(Stored items)
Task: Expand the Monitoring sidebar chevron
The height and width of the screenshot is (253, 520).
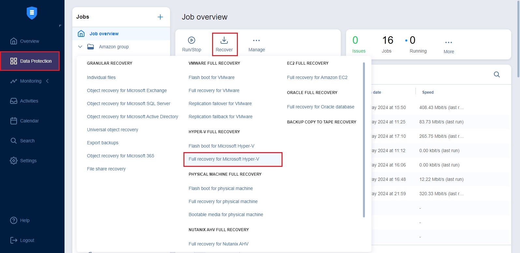Action: pos(47,81)
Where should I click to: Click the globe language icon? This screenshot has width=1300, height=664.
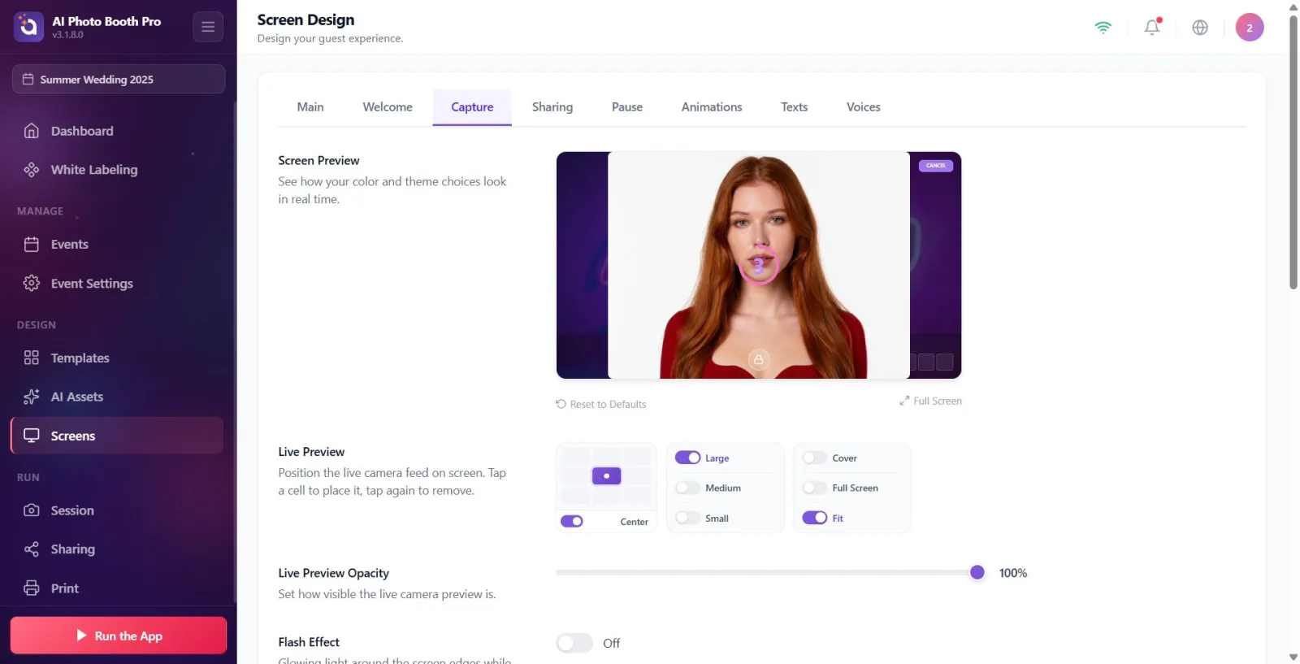click(1200, 28)
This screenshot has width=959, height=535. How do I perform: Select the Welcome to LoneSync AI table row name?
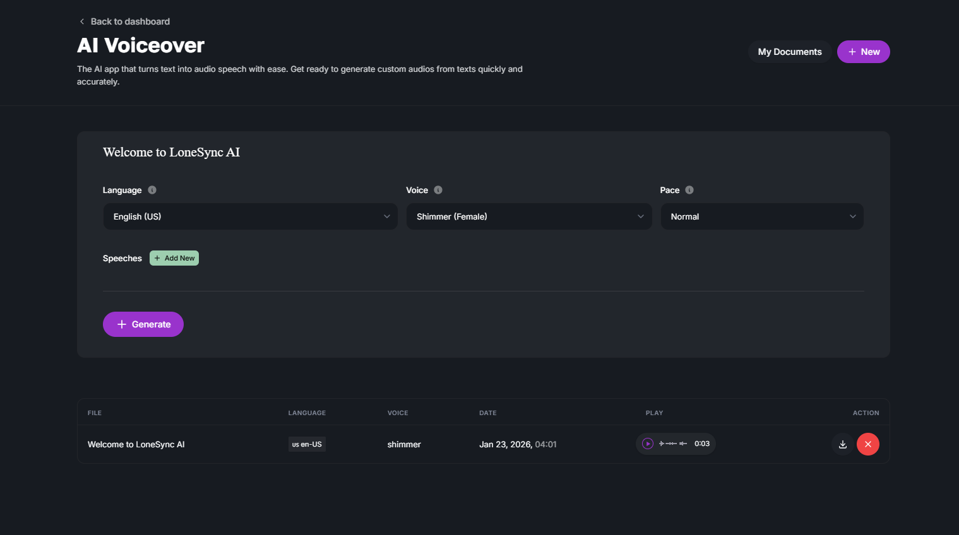pyautogui.click(x=136, y=444)
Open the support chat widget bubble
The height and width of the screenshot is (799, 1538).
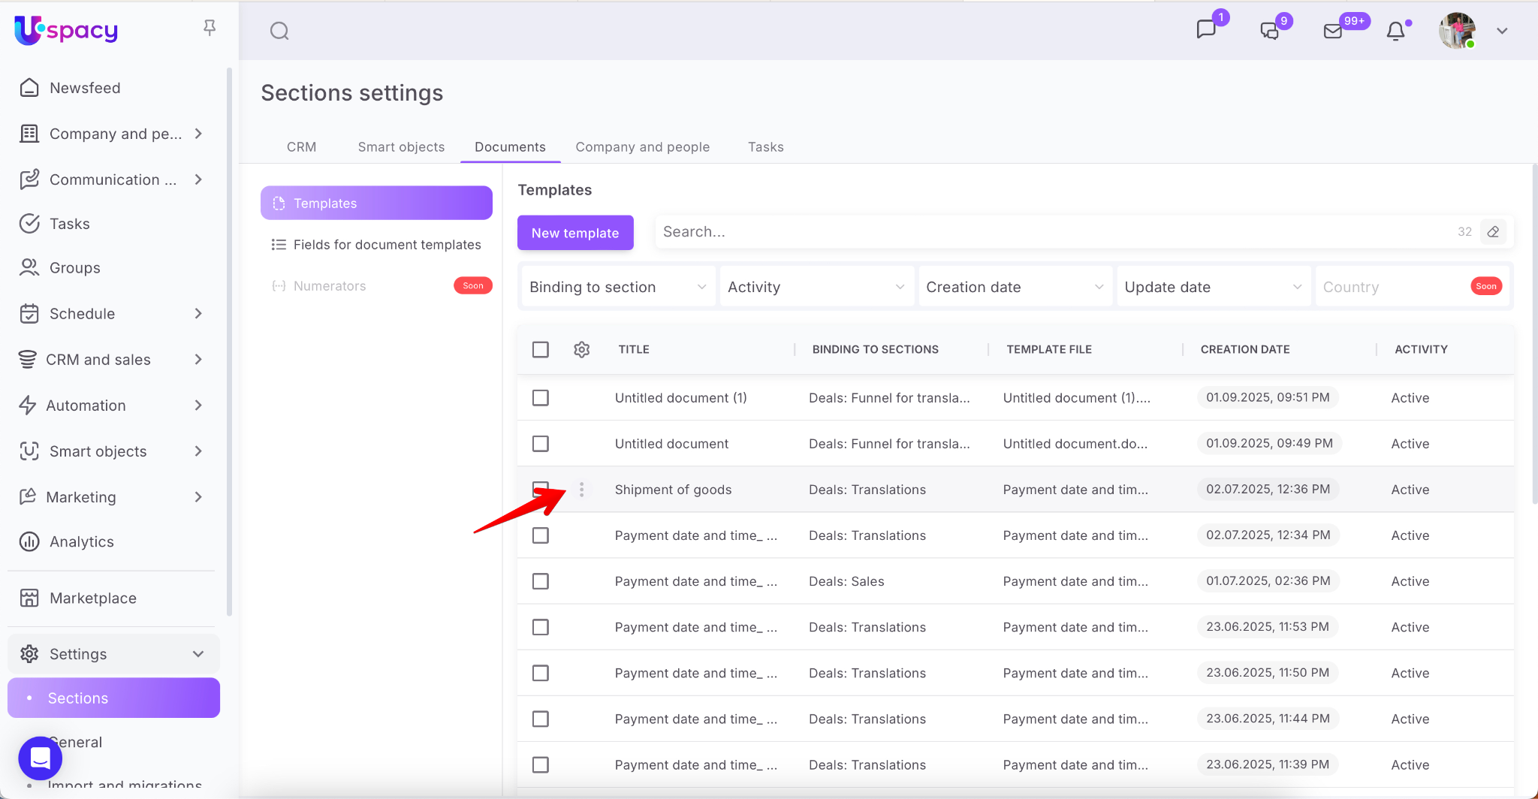pyautogui.click(x=41, y=758)
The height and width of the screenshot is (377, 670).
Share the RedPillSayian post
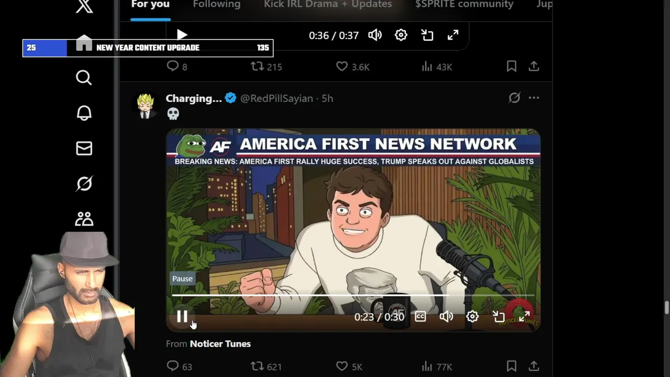pos(533,366)
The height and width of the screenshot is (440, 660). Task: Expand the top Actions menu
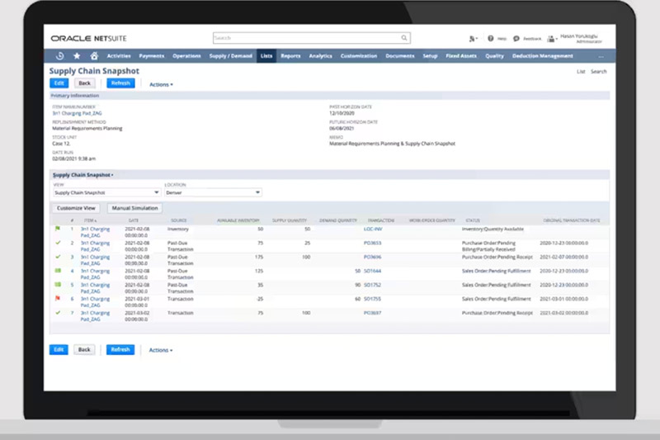click(x=161, y=84)
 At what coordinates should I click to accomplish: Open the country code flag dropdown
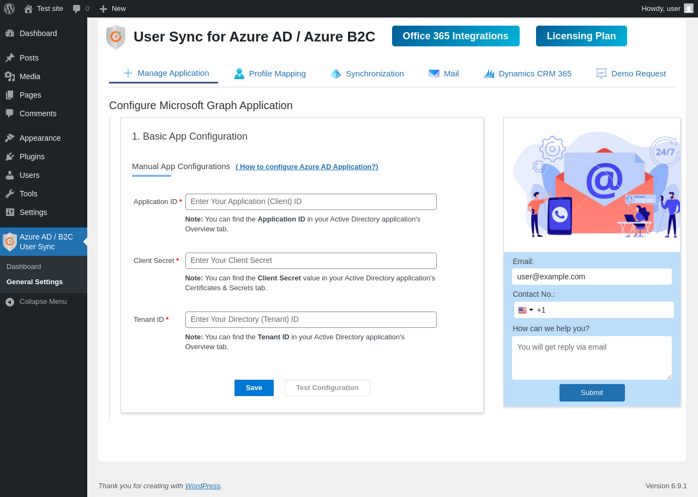coord(525,310)
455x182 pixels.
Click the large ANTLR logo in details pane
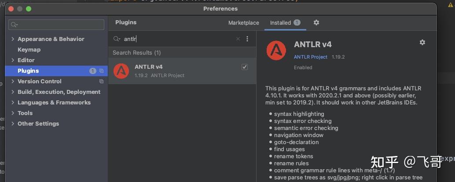point(276,50)
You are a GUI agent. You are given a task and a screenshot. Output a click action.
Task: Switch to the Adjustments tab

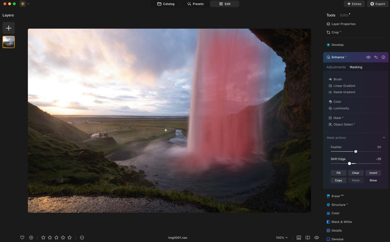[x=336, y=67]
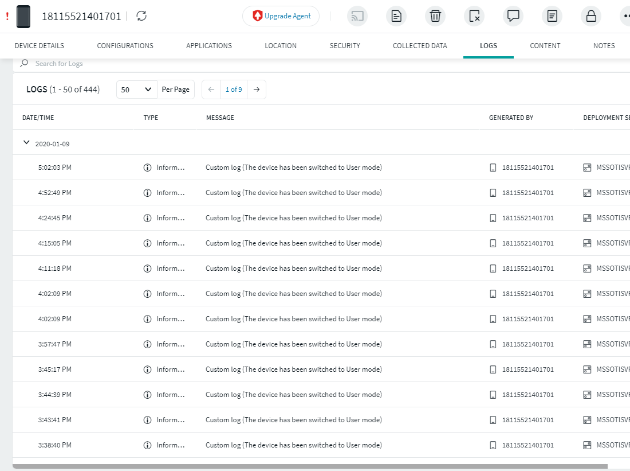The image size is (630, 471).
Task: Click the refresh icon beside device name
Action: [x=141, y=16]
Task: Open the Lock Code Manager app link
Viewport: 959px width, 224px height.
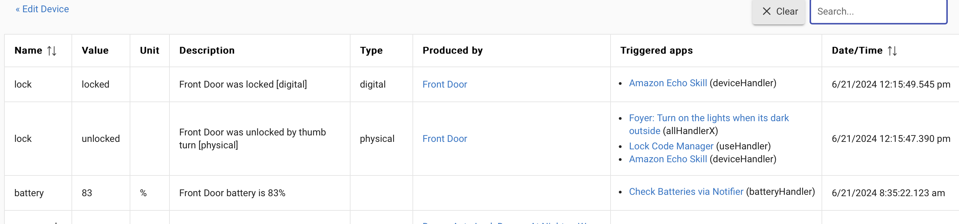Action: tap(671, 146)
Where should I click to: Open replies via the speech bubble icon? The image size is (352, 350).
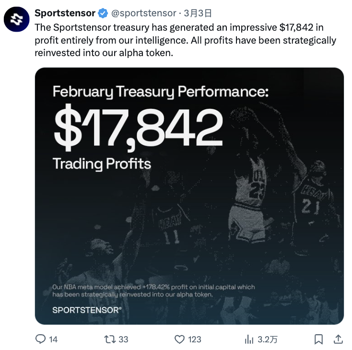(40, 339)
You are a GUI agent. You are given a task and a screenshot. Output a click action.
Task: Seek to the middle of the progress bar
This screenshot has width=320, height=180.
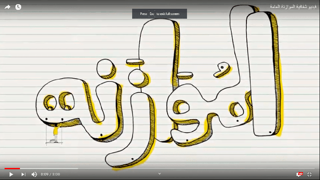pyautogui.click(x=160, y=168)
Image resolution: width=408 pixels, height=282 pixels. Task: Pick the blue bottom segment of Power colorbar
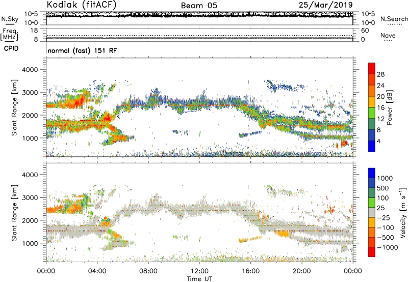coord(373,147)
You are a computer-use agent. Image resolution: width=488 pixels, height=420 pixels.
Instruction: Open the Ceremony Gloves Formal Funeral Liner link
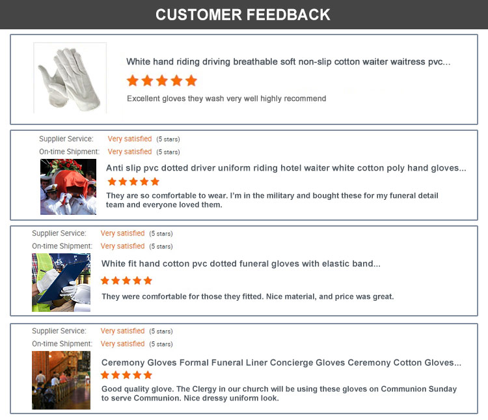click(x=281, y=362)
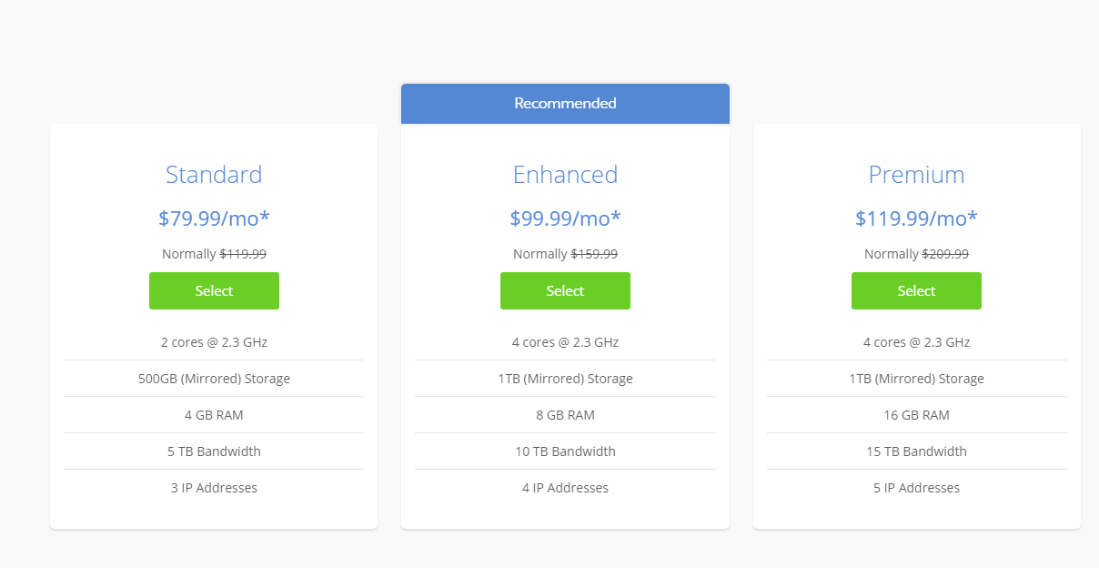The height and width of the screenshot is (568, 1099).
Task: Click the crossed-out $119.99 normal price
Action: (x=243, y=255)
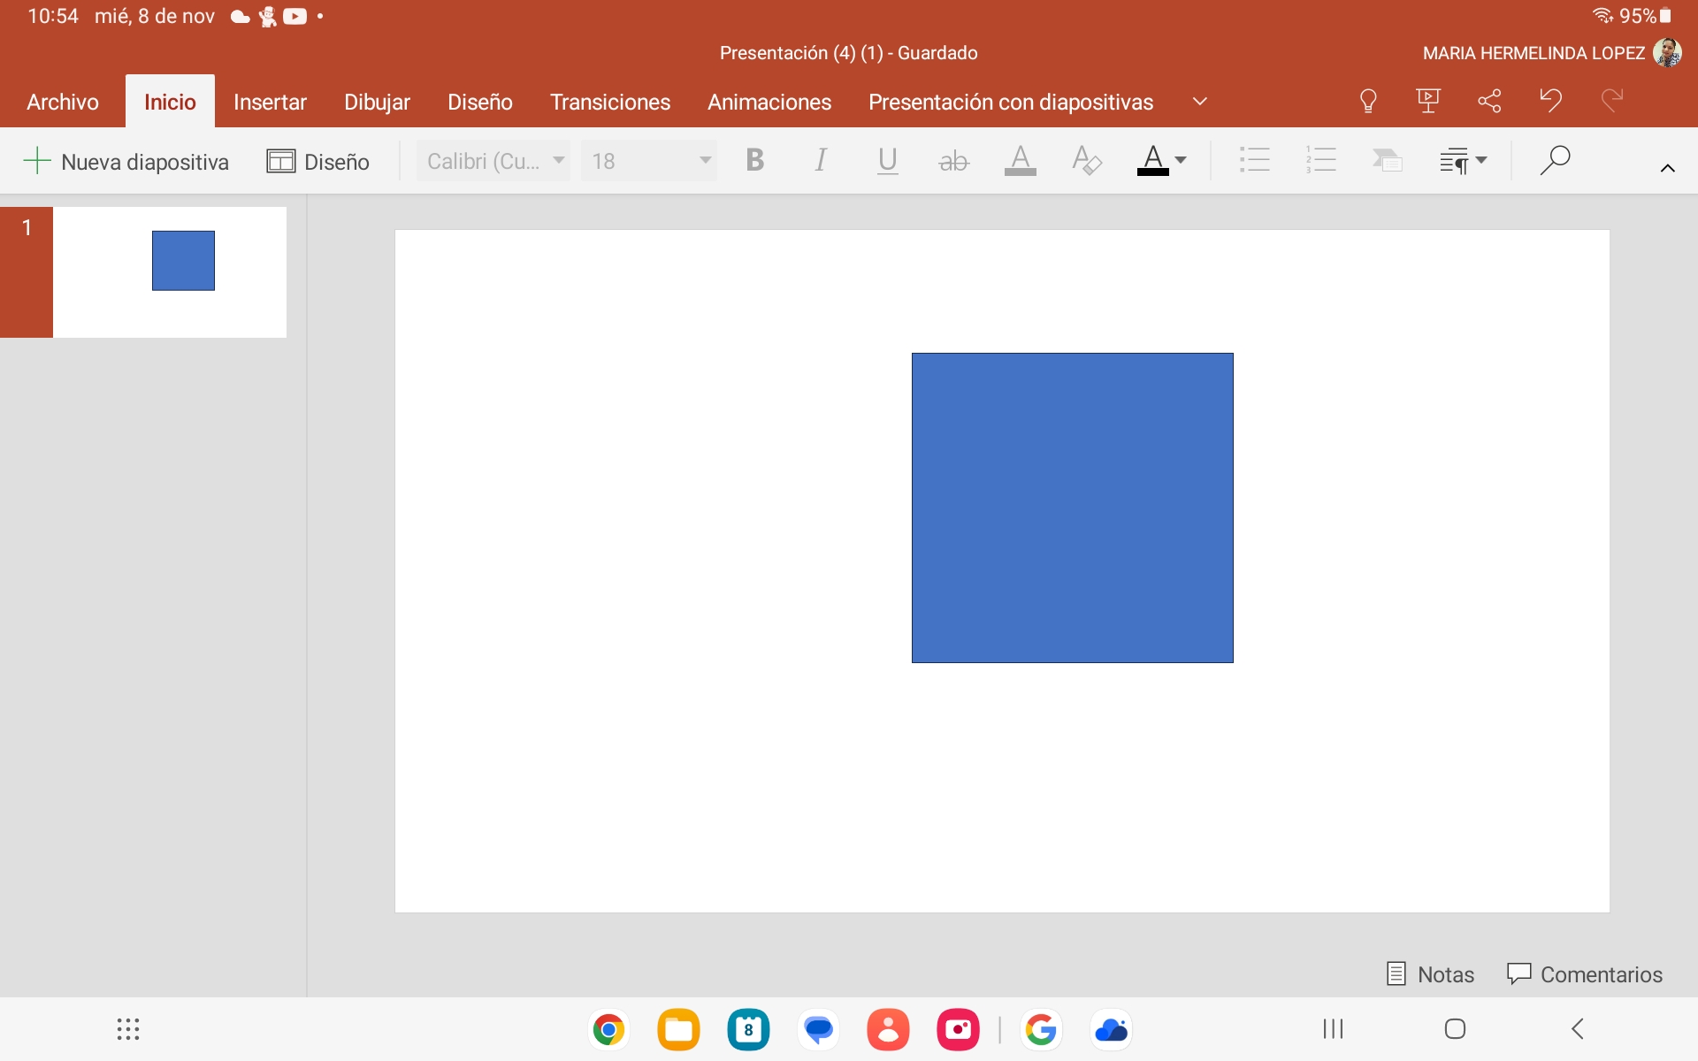Expand more ribbon tabs chevron
This screenshot has height=1061, width=1698.
pyautogui.click(x=1200, y=102)
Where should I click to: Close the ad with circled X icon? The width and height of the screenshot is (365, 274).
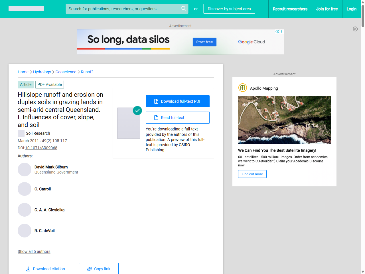pyautogui.click(x=355, y=29)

§ Goal
Rewrite the lines from the start of the stored items through the line containing "pyautogui.click(x=160, y=168)", changing "speech bubble icon" to "comment icon" and keeping everything else the same. Leave the pictures out of your answer.

§ Exercise solution
Task: Expand the Monitoring sidebar chevron
The height and width of the screenshot is (253, 520).
Action: pos(47,81)
Where should I click to: Click the globe language icon? This screenshot has width=1300, height=664.
click(1200, 28)
This screenshot has width=959, height=535. How do I perform: Select the Welcome to LoneSync AI table row name?
pyautogui.click(x=136, y=444)
Open the support chat widget bubble
The height and width of the screenshot is (799, 1538).
pyautogui.click(x=41, y=758)
The height and width of the screenshot is (377, 670).
Share the RedPillSayian post
pos(533,366)
The height and width of the screenshot is (440, 660). Task: Expand the top Actions menu
click(x=161, y=84)
 At what coordinates should I click to accomplish: Open the country code flag dropdown
coord(525,310)
455x182 pixels.
Click the large ANTLR logo in details pane
point(276,50)
You are a GUI agent. You are given a task and a screenshot. Output a click action.
Task: Switch to the Adjustments tab

[x=336, y=67]
The image size is (630, 471).
Task: Click the refresh icon beside device name
Action: [x=141, y=16]
Task: Open the Lock Code Manager app link
Viewport: 959px width, 224px height.
Action: tap(671, 146)
Where should I click to: Open replies via the comment icon? The image size is (352, 350).
(40, 339)
You are a GUI agent. You are given a task and a screenshot. Output a click action.
Task: Seek to the middle of the progress bar
This screenshot has width=320, height=180.
pyautogui.click(x=160, y=168)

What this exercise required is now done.